DIRECTIONS FOR THIS TASK: Swap "tab" for "panel" in the listing from the line with "Open more options menu on kehmicle's post" through the end, leaving everything else the same and omitting the pictures.

Items listed in a dataset:
•••

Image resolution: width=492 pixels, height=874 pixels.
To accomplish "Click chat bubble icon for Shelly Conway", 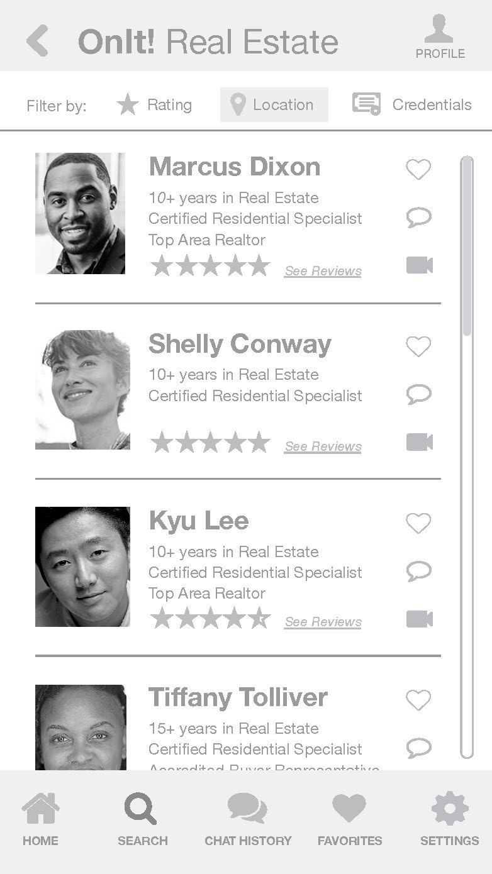I will pyautogui.click(x=419, y=394).
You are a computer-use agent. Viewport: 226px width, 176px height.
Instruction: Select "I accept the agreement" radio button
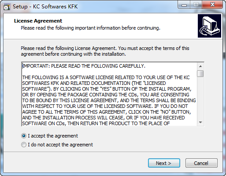point(24,136)
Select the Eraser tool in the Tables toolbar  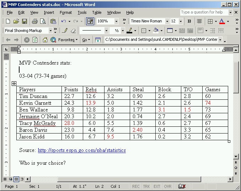[73, 31]
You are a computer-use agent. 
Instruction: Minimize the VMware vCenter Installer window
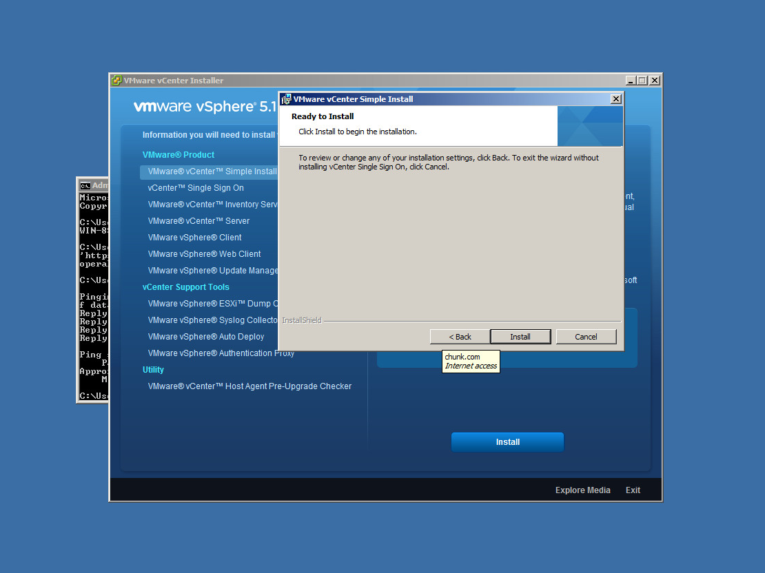click(x=630, y=81)
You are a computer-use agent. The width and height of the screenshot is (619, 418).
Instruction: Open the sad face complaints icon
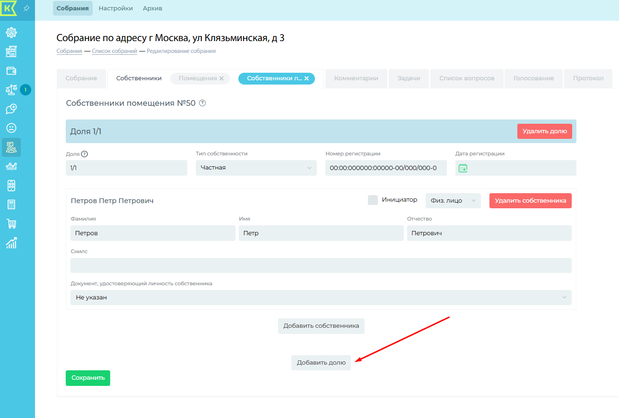tap(11, 128)
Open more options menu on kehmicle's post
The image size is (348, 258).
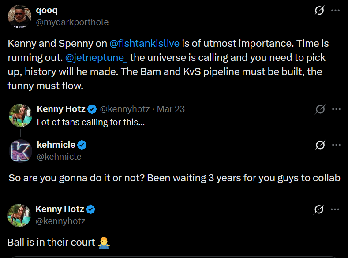[336, 145]
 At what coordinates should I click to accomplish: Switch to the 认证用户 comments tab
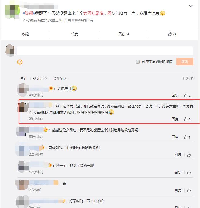coord(40,79)
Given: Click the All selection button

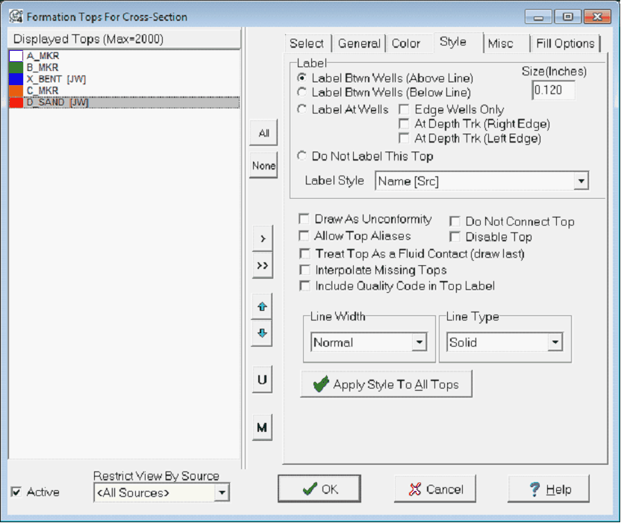Looking at the screenshot, I should click(x=263, y=132).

•••

FINAL RESULT:
Open more options menu on kehmicle's post
The image size is (348, 258).
[336, 145]
 At what coordinates should I click to accomplish: Switch to the 认证用户 comments panel
coord(40,79)
Given: Click the All selection button

Looking at the screenshot, I should click(x=263, y=132).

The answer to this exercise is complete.